ノモンハン 責任なき戦い (講談社現代新書)

今年48冊目の読書レポートは、『ノモンハン 責任なき戦い』(著 田中雄一/講談社現代新書 初版2019年8月20日)。書店で目にして、手に取りました。

ノモンハン事件が起きてから、今年で80年。事件のあらましは、もう随分前に、半藤一利さんの『ノモンハンの夏』を読んで知りました。

ただ、今でも強く印象に残っているのは日活映画『戦争と人間 第三部』で見た、実際のソ連軍を使った大規模な戦闘シーン。

それは「事件」などという生易しいものではなく、紛れもなく日本とソ連の「戦争」であり、悲惨な戦いが描かれていました。

本書は2018年8月に放送されたTV番組、NHKスペシャル『ノモンハン 責任なき戦い』をベースとしたもの。

番組のために収集した一次資料、また軍関係者や遺族に行われた取材を基に、事件の全貌と事件のその後が書き記されています。
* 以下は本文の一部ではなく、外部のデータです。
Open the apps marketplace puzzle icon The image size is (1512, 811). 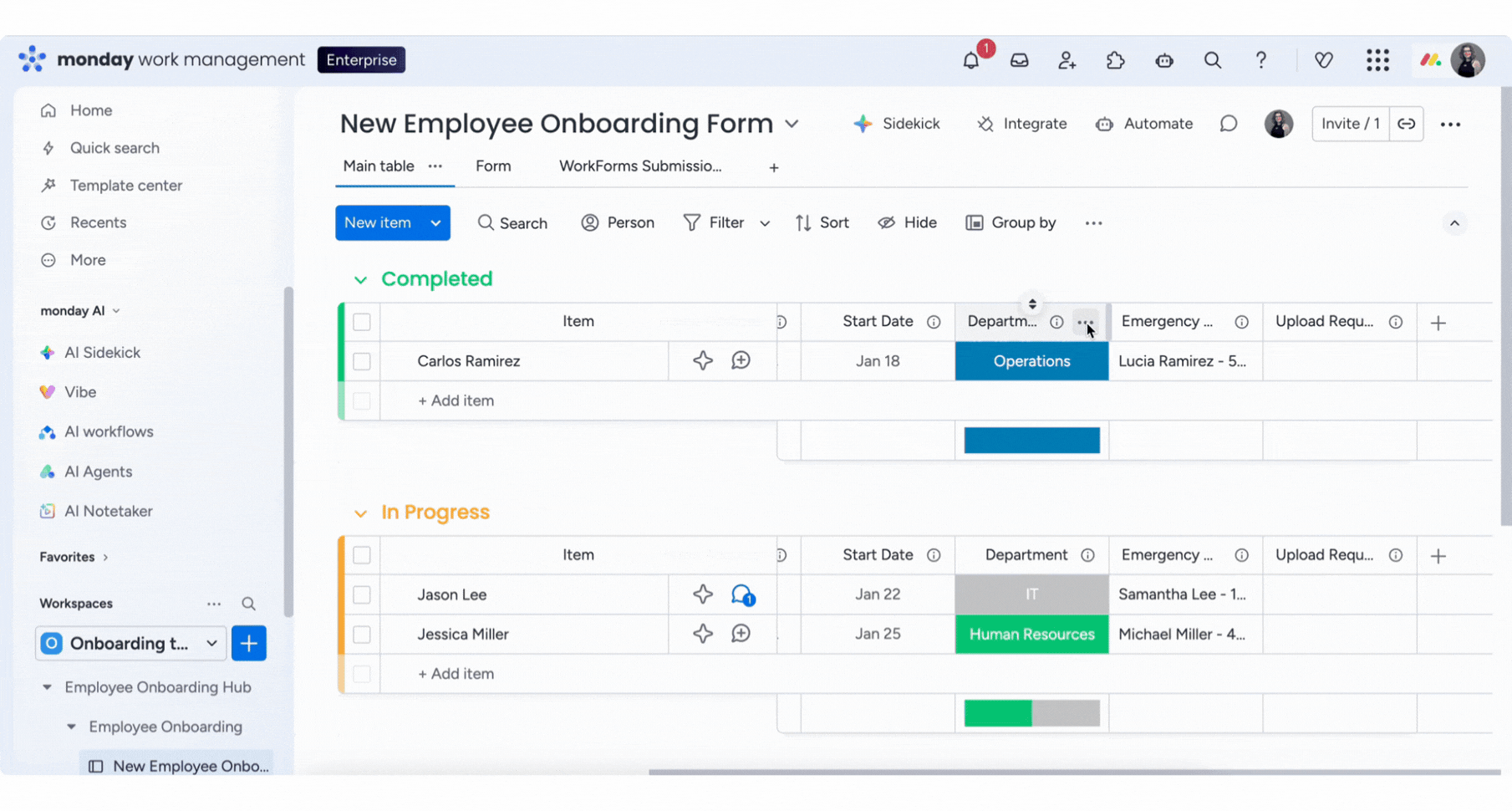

なぜ事件起きたのか、なぜ拡大を防げなかったのか、なぜ大敗を喫し多くの犠牲者が出たのか。すでに多くの文献があり、語り尽くされていることかもしれません。

本書でも、「情報の軽視」、「根拠のない希望的観測」、「功名心」、「情実的な組織(優先される人間関係)」、「現場と中央の不十分な意思疎通」、「曖昧な責任」、「偏った精神主義」が浮き彫りに。
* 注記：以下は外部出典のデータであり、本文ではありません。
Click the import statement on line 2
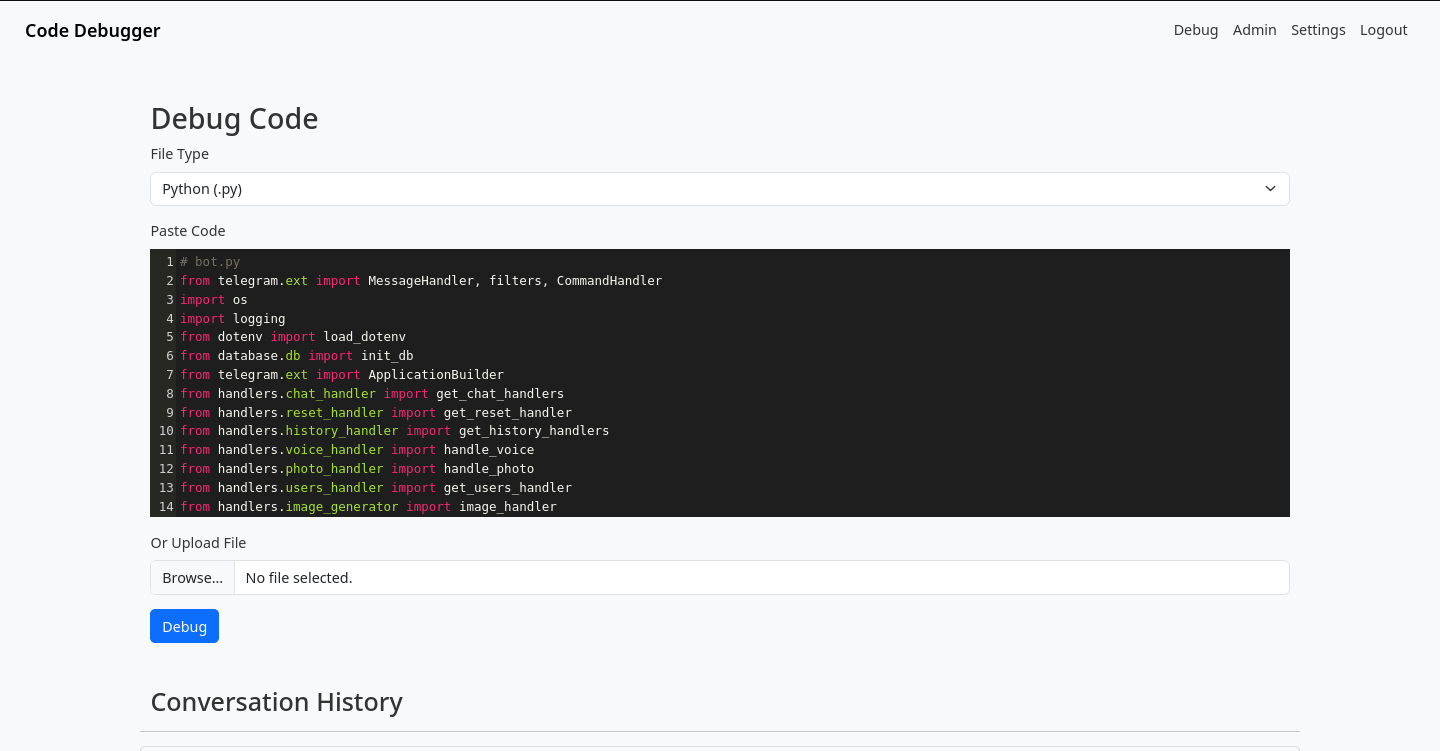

また、捕虜に対する厳しい方針もこの事件で定着し、第二次大戦で露呈する日本軍の問題が、本書の帯コピーにある通り、まさに“序曲”として奏でられています。

事件の責任は、現場の指揮官たちに押し付けられ、自決強要、免官、停職といった重い処分が下される一方で、参謀たちは形だけの処分。

短期間でエリートコースに復帰した参謀たちが、やがて「ガダルカナル」で、「インパール」で、悲惨な戦いを繰り返し、兵士たちに犠牲を強いることになるわけで、それを考えると、何とも言えない暗い気持ちが心の底から湧き上がってきます。
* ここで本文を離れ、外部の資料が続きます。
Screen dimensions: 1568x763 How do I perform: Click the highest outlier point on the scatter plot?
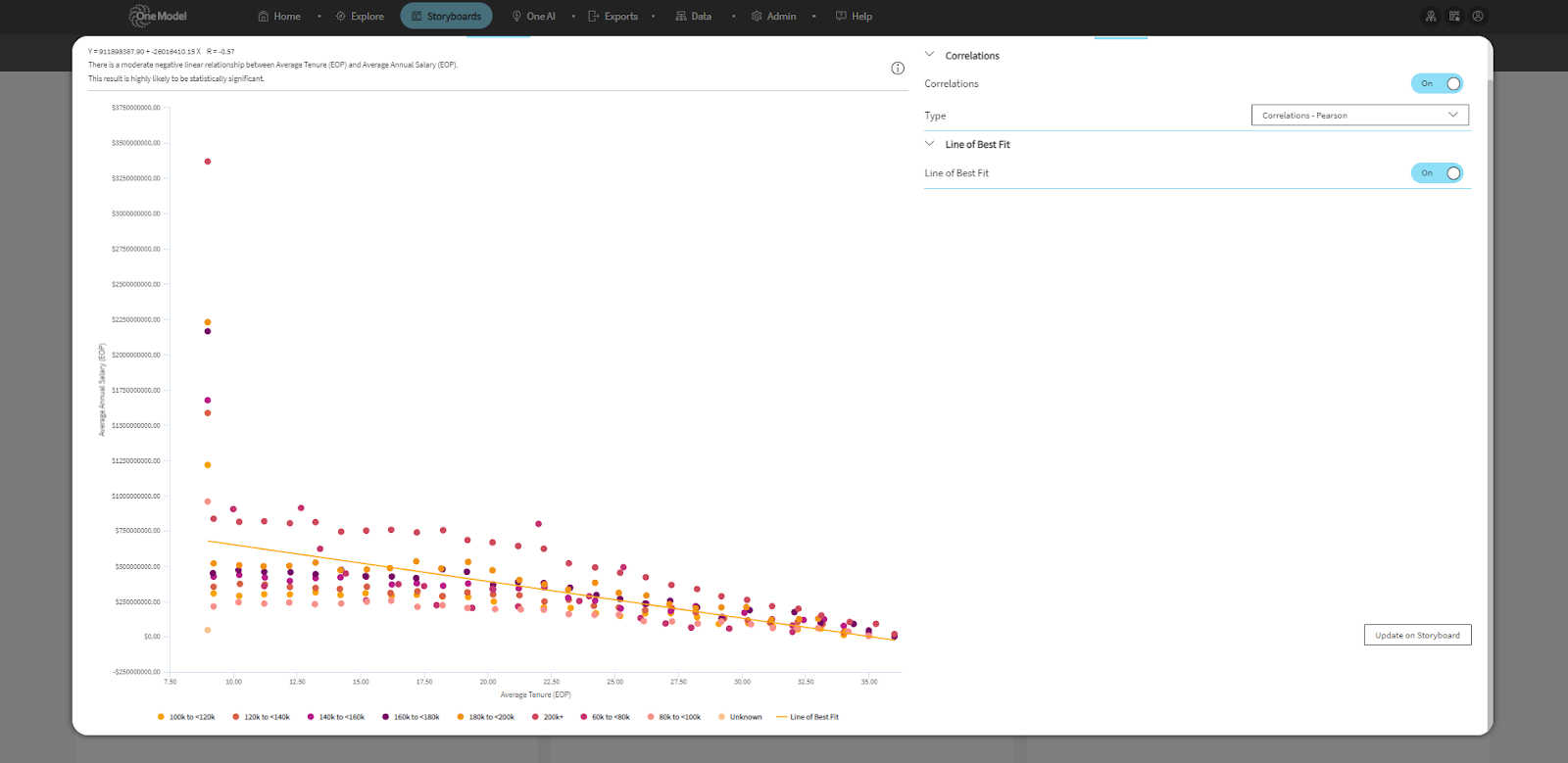208,162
事件で生き残った兵隊が、「参謀たちは、自分の功績のために、功績を挙げるために戦争を起こしたとしか思えない。」と語っていますが、そう考えてしまうのも無理のないことかもしれません。

ところで本書では、自決に追い込まれた陸軍中佐の妻が、幼い我が子の手を引きながら真相を追い求める姿や、戦後、事件の張本人とされている辻政信の子供が、学校でいじめられたエピソードが紹介されています。

これもまた戦争の痛ましさ。戦争の犠牲者は、銃弾や爆弾に斃れた兵士や市民だけではありません。

著者は本書のあとがきで、「上層部は責任をとることなく、しわ寄せが下へ下へと向かっていく構図は、いまも変わらぬ日本型組織のありように思えてならない」と語っています。

それは組織の話に留まらず、戦争そのものでも同じこと。戦争で一番被害を受けるのは国家の論理やエゴに翻弄される普通の庶民であることを、決して忘れてはならないと思います。